Trey brings the same service-oriented, improvement-focused attitude to his work as a student life programming assistant. “Programming assistants are problem-solvers,” he comments. When he noticed students whose glasses fogged up atop their masks, he requested some funding from the student life office for anti-fog spray and microfiber cloths that he could hand out. Last year, Trey knew students needed safe ways to interact while social distancing, so he helped plan two silent disco events with plenty of space for attendees to dance and have fun. The events were a hit.
“I’ve gotten better at problem-solving,” Trey says, musing on his experience. “It’s helped me lead and take initiative and fix things.” He keeps these three principles in mind when tackling his job duties: Always have the mindset of serving students. Try to represent as many students as possible. Be active in developing in your areas of weaknesses.
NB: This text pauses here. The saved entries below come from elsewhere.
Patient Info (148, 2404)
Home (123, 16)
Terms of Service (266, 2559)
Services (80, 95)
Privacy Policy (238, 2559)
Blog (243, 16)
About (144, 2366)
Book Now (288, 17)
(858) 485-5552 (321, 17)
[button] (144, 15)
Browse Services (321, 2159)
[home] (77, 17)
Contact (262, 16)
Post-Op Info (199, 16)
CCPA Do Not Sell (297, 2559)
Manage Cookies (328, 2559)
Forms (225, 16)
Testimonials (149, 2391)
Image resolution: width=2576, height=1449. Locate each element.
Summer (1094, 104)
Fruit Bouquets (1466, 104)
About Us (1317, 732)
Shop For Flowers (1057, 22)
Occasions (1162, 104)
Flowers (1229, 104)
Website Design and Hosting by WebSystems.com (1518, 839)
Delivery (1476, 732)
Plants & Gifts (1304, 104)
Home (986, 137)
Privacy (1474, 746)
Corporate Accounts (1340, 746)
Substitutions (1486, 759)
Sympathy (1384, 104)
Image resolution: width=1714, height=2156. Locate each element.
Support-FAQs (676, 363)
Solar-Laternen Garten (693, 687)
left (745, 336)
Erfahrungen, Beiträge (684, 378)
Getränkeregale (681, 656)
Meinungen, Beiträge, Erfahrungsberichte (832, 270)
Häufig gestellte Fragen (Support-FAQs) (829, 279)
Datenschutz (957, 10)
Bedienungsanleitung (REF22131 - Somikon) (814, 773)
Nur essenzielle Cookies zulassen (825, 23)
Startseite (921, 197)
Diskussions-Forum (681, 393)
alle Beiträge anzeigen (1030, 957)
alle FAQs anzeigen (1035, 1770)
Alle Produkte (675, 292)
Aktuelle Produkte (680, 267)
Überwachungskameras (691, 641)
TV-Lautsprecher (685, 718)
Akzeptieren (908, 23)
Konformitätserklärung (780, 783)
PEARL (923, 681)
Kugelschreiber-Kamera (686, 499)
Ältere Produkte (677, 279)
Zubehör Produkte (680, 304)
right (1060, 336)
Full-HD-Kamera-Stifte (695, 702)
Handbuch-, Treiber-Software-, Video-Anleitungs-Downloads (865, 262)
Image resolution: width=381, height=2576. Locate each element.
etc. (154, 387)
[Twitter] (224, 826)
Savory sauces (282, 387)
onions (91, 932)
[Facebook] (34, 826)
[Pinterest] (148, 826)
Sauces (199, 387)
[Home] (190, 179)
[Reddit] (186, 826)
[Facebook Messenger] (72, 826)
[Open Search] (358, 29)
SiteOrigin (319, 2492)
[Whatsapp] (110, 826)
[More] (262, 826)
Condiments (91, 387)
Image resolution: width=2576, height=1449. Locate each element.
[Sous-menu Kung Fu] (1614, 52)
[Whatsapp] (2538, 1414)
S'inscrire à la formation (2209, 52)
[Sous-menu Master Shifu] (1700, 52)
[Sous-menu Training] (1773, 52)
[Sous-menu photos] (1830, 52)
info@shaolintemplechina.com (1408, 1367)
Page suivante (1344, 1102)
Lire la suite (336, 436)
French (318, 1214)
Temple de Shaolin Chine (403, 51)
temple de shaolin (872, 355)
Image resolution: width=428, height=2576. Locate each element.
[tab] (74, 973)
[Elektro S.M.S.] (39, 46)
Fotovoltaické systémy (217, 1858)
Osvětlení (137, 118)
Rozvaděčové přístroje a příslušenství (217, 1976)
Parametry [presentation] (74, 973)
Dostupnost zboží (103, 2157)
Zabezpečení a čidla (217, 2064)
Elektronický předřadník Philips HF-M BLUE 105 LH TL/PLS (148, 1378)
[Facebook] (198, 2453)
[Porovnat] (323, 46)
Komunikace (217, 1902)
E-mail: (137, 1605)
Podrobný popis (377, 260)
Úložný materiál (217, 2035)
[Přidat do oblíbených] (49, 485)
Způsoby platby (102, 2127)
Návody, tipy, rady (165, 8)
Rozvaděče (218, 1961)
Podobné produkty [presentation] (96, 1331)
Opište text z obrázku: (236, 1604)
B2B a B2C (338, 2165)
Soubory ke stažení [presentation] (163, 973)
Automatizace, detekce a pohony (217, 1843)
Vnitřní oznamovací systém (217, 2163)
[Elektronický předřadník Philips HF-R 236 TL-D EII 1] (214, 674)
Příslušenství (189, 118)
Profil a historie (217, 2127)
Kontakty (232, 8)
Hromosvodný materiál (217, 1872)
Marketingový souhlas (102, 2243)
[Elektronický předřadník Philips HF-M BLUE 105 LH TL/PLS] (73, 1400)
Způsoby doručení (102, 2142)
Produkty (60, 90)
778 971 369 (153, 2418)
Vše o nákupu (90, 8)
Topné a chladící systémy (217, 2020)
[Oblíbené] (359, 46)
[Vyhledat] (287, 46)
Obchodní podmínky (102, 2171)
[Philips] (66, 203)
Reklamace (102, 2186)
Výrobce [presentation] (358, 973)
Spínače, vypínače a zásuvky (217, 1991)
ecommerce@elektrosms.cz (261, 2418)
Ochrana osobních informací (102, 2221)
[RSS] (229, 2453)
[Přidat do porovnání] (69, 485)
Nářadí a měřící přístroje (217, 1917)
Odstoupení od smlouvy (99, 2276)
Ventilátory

Trey has gleaned lessons from watching his lacrosse coach and the student life staff, observing their leadership and communications styles. “Zena is a strong, understanding, compassionate leader, bringing people together from different areas,” he notes. Similar to Zena, Trey strives to share his knowledge with compassion, informing people and expanding their thinking without setting himself above them.
He wants to bring this approach to his career as well. As an exercise science major, Trey is working toward becoming a strength and conditioning coach or a personal trainer. “I want to work with people and show them how to achieve whatever their fitness goal is through exercise,” he says.
As one of his steps toward this goal, he took a kinesiology class last year and enjoyed it so much that he will be a peer tutor for kinesiology this year. The class helped him understand what all the muscles in the body do and how they interact with each other. “I like to know the inner workings of things,” he says. “Seeing things that are tangibly building on top of each other to make me into the knowledgeable person that I want to be is really exciting.”